И она улыбается, но такой улыбкой, на которую почти больно смотреть. В ней так много и воспоминаний, и стремлений. И много пережитого, и самых разных событий, оставшихся позади. Это улыбка прожитой жизни и тех дорог, которые не мы выбираем.

– Овдоветь в двадцать четыре года было… все равно как если бы на город сбросили бомбу. – Сердце в моей груди делает кувырок. Стягиваю на ногах полы халата. – Родители, Ати, Рэй, соседи… все бросились помогать мне и Саванне. Ей тогда было всего-то три годика. Она… О, моя дорогая, мне кажется, что эта история начинает превращаться в очень печальный дневник, и нет, я отказываюсь. – Она поднимает руки и словно отталкивает что-то невидимое подальше. – А моя жизнь не была печальной, в этом я тебя могу заверить.

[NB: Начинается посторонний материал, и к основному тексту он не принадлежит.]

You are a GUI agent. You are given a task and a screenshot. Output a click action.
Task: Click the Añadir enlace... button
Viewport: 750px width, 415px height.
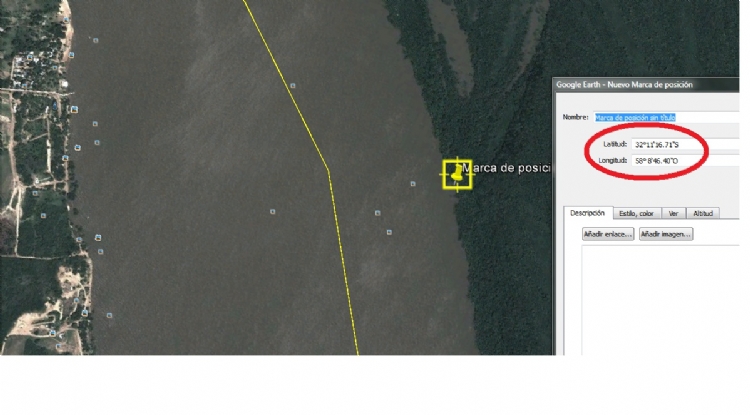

– Бабуля… – Набравшись мужества, я разворачиваюсь к ней лицом. – Ты и сама знаешь, что никто не виноват в том, что моя мать решила уйти, так ведь?

– Ох, моя дорогая. – Она смотрит в потолок, моргая, и смеется, но как-то неуверенно, и голос ее дрожит. – По-хорошему, я сама должна была бы сказать тебе это.

– Нет, не должна, потому что всю мою жизнь ты мне это показывала. Мы абсолютно ничем не заслужили, чтобы она предпочла свою карьеру нам с тобой. – Эти слова идут из самых глубин меня, это то, что я ношу в себе уже так давно, что в моем голосе, когда я это произношу, нет ни капли сомнений. – Саванна оставила за собой много шрамов, но среди них нет чувства вины. Я знаю: в этом виновата уж точно не ты. Потому что никто, находясь в здравом рассудке, не оставил бы тебя и дом, который ты создала. А еще потому, что чем бы ни была забита голова этой женщины – песнями или мужчинами, – она набралась этого не от тебя. И не от дедушки.

Бабушка глубоко прерывисто вдыхает.

– Ну, все же нельзя отрицать, что и у нее все тот же неукротимый дух женщины Клируотер.

– Да что ты такое говоришь! Еще чего! Женщины Клируотер всегда поступали так, как им заблагорассудится, что правда, то правда, но никогда не отрывались от корней. Семья всегда превыше всего. Разве не так? – А поскольку она мне не отвечает, я тычу ей пальцем в бок. – Разве не так?

Она ловит мой палец и подносит его к губам, легонько целуя. И моя душа, вся целиком, вздрагивает и трепещет от этого жеста.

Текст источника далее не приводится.